3. Finally, do before feeling. Couples who are struggling in their marriage often say, “What’s the use of improving when I don’t feel like I love him or her anymore?” Sometimes, our feelings deceive us and can manipulate our ‘doing.’ I tell couples (both spouses) who are struggling in this area, “What are you doing to make your situation better, not worse?” Ironically, emotion is driven by motion. As much as you may feel your current situation is bleak and an unworthy cause, the reality is you can do something different, for the positive, if you act. Again, emotion is driven by motion!
Tight ropes are a part of the big top experience, and tight rope metaphor certainly plays a part in marriage but they don’t have to be the main attraction of your relationship. When those anxious tight rope feelings arise, remember to view your situation as an opportunity, display a sense of empathy and do before feeling. These tips may be the very thing that takes your relationship off a wobbly rope and onto safer ground.              

Rob Lane
Marriage Mechanic

Rob is proud that his wife Cara plays an instrumental part of what he does.
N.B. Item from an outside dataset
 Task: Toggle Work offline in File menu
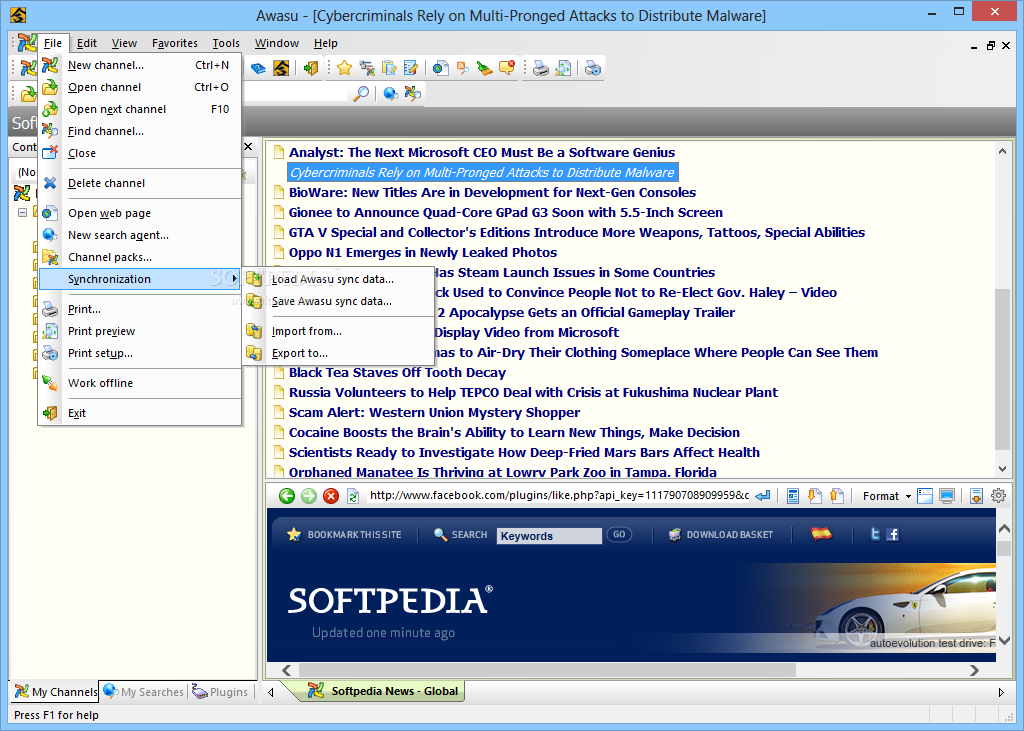click(x=100, y=383)
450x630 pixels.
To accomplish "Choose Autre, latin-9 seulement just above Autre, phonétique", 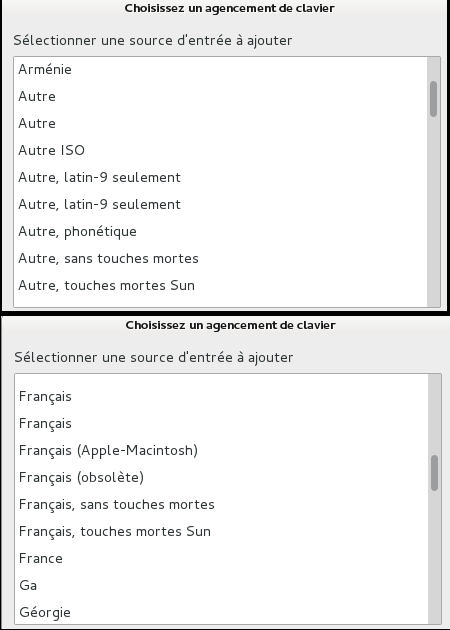I will pos(221,204).

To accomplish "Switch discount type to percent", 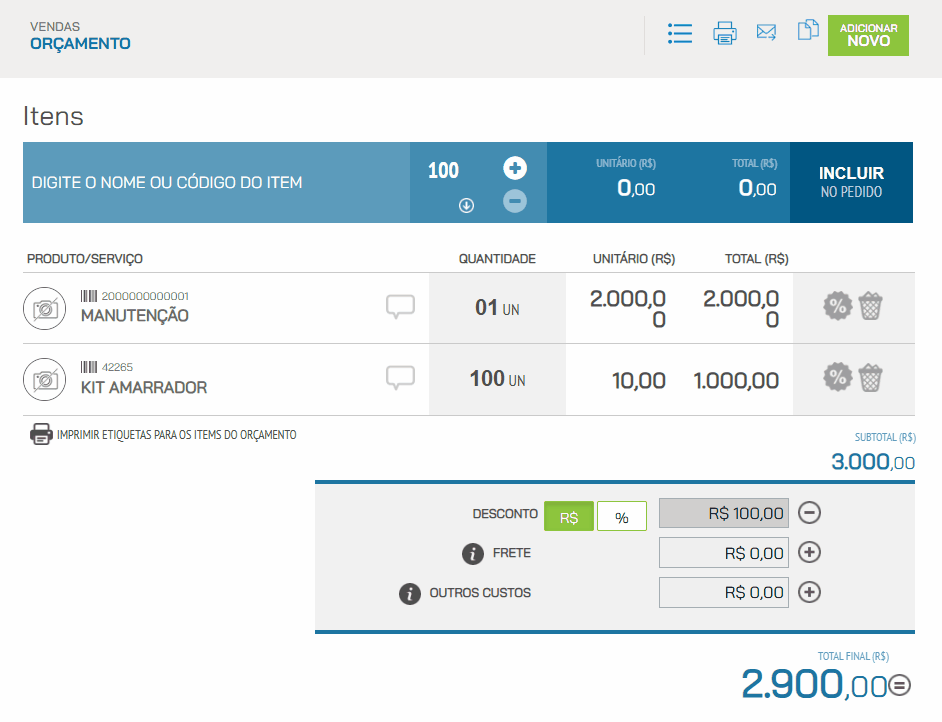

They have a combined 20+ years helping individuals and couples with their relationships and marriages. Rob has a BA in Christian Education from Moody Bible Institute in Chicago and holds a Master’s Degree in Psychology and is an Online Psychology Professor for Grand Canyon University. Rob is also certified marriage counselors in the PREPARE/ENRICH program. He is a non-denominational ordained minister and officiates wedding ceremonies. Rob combines his experience and education along with his unique approach that is sincerely relational, empowering, hopeful, honest and compassionate. To learn more about Rob, The Marriage Lane and his approach read here.


  1. MM,
    Thanks for the perspective! This blog post has me pondering a situation we're going through. I realize now that I never considered my spouse, his patience, and his empathy. Instead, selfishly I've been so focused on the situation at hand I've let it consume me. His feelings are important, I lost sight of that.